Steve had his first drink at just nine years old.  His parents were Christians, but alcohol was a big part of their lifestyle and always available in his home. Later, as an adult, Steve discovered alcohol gave him something he had always longed for.

"It made me liked. It made me popular. It made me fit in. I may not rope as good as anybody. I may not have as much money as anybody else, but if we’re at the bar, you’re going to like me. That’s just how it is. That need for that attention or something."

But the alcohol didn’t just make Steve popular. It turned him into a man he barely knew. He says, "Anything that alters the way a man thinks and alters his morality- it can’t be good. Alcohol somehow demoralized me. I could see it getting worse and worse. It just dumbed me down to a guy that I didn’t want to be. Every time I sobered up I didn’t want to be that guy. That’s not who I wanted to be and I knew it.

"Money was a big one. I could spend money on the dumbest stuff. I could buy drinks for everybody. I could gamble, just do dumb stuff with money you didn’t have. You go home and you’re trying to keep the lights on for your wife and your little kids and you just spent all the stupid money. Just making really bad decisions."

Steve’s drinking affected his family the most.

"I used language that a man should be crucified for in front of my children. [It] wasn’t abusive; I was just vulgar. Stuff like that. It’s no good. It was no good.
I’ll tell you the worst one. I’ve got two daughters, and one of them’s never had a drink that I know of. Pretty sure not. The oldest one can’t say that, because her daddy gave her a drink. Little girls should have never been given her only taste of alcohol in her live come from her dad. That’s stupid. That’s just stupid. That’s what alcohol did for me."

After partying one night with a friend, Steve woke up with a hangover and a revelation. He was finally tired of his drunken lifestyle.

"I got up that morning, and I was sick with a capital sick. It was bad. It was like you hit me right in the forehead with a choppin axe.  I didn’t have any money left and I just laid there in that bed and I thought, 'Now, I’ve got to put my game face on and go auctioneer this horse sale and pretend like I’m fine.' I’m not fine. I told that friend I said, 'I’m not drinking no more.'

"Oh, they kidded me. They told everybody. They laughed at me and they picked on me all weekend."

But Steve was serious about his new commitment.

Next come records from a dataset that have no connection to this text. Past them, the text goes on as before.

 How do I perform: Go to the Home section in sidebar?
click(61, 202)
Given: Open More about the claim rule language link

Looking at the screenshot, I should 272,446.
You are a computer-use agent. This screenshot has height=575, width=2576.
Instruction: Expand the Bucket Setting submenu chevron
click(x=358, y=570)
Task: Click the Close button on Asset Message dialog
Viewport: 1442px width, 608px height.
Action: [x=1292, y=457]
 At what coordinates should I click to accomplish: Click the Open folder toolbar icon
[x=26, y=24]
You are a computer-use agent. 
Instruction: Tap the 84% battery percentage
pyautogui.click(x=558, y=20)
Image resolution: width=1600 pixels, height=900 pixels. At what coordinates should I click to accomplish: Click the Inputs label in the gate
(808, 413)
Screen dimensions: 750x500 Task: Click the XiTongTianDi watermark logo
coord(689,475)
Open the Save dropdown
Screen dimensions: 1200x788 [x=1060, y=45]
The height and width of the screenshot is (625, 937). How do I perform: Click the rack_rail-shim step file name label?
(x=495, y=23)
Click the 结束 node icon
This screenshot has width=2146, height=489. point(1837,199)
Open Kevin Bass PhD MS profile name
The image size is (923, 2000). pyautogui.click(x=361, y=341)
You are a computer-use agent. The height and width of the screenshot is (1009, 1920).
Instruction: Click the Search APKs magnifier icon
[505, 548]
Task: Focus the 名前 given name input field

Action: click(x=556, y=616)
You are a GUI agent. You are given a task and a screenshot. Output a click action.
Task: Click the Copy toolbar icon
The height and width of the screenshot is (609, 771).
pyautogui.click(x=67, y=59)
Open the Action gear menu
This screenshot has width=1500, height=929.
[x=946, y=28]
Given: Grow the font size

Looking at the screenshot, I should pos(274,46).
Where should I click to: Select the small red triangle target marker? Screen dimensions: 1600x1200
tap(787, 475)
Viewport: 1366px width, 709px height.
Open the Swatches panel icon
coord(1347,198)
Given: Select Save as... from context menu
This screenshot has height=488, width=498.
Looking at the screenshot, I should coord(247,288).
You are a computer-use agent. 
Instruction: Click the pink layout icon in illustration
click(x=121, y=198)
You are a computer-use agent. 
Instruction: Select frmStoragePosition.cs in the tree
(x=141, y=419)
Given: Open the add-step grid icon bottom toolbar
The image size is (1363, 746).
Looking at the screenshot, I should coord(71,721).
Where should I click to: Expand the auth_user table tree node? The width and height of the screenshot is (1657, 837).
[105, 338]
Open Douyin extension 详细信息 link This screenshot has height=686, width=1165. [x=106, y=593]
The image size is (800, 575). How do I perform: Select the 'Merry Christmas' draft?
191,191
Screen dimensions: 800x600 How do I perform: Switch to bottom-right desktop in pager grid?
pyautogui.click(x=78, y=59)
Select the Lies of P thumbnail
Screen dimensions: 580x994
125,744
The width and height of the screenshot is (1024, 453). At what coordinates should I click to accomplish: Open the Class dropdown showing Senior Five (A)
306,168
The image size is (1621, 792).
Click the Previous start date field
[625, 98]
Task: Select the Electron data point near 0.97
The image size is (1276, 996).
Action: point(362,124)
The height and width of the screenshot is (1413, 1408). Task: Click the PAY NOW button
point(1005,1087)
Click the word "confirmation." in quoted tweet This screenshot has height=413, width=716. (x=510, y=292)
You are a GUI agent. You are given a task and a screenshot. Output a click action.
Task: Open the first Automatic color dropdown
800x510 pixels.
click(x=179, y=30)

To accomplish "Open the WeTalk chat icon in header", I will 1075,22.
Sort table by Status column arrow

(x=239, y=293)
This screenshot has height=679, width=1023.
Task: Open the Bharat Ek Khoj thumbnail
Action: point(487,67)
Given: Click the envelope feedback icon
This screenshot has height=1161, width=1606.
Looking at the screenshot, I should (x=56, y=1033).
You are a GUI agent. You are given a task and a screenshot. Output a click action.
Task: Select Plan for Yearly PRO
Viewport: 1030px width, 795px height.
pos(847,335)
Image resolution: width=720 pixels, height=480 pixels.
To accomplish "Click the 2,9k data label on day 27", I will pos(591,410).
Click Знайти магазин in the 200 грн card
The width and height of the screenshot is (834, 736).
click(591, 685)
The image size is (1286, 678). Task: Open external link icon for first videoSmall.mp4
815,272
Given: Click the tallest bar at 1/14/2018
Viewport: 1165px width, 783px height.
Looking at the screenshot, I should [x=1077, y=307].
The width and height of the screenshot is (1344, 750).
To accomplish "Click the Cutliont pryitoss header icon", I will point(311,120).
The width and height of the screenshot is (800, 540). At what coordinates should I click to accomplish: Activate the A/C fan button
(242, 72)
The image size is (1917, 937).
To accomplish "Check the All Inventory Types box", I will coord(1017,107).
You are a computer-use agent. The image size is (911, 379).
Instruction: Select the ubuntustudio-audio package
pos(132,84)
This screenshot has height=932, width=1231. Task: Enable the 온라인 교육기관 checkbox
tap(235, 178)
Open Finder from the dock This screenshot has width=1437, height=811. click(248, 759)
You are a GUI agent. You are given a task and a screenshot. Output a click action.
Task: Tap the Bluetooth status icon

He just didn’t know how to keep it.  On the ride home after the horse auction, he decided to talk to God. 

"That night I called on Jesus, for some odd reason.  Nobody’s told me how to pray this prayer. I just called on Jesus and I met Him. You know the first thing that the Lord spoke to me: 'What do you want?' I said, 'I want to be a good husband. I want to be a good dad. I don’t want to do another thing away from home that I’m ashamed to tell my family when I get back. Alcohol’s turning me loose to be an idiot and I don’t want it anymore. I want rid of it right now! He said, 'If you’ll give Me all of it, I’ll get rid of that.' I said, 'I’m all Yours.'

"It moves me every time of how awesome it is for a guy like me in a cab of a pickup to have your sins forgiven. Heaven is part of the deal, but I don’t think people realize unless you’ve been an old sinner what it means to be sitting in the cab of a truck and have God tell you that your sins are forgiven."

He drove home that night and began a new life. He began reading his Bible and going to church with his family.

"It was pretty amazing when you pull in your house and you tell your family, 'Get up. We’re going to church. I just got saved.' You don’t even know what that means. They think I must have snorted something up my nose or something and went crazy."

Steve says he hasn’t had a drop of alcohol since then.

"The fear of the Lord will make a man hate evil. As I’ve grown, I’ve got to where I just despise evil. I’ve gotten that way about the alcohol, because it was so dangerous in my life and I didn’t know it."

Now, the Friskup home is peaceful, and Steve makes strong decisions for his family. He and Robin are pastors of Muleshoe Cowboy Church in Texas.

"It’s just what God’ll do. We run horse sales with grown men walking around telling each other they love each other. That’s just crazy. That ain’t how that goes. But that’s what God’ll do."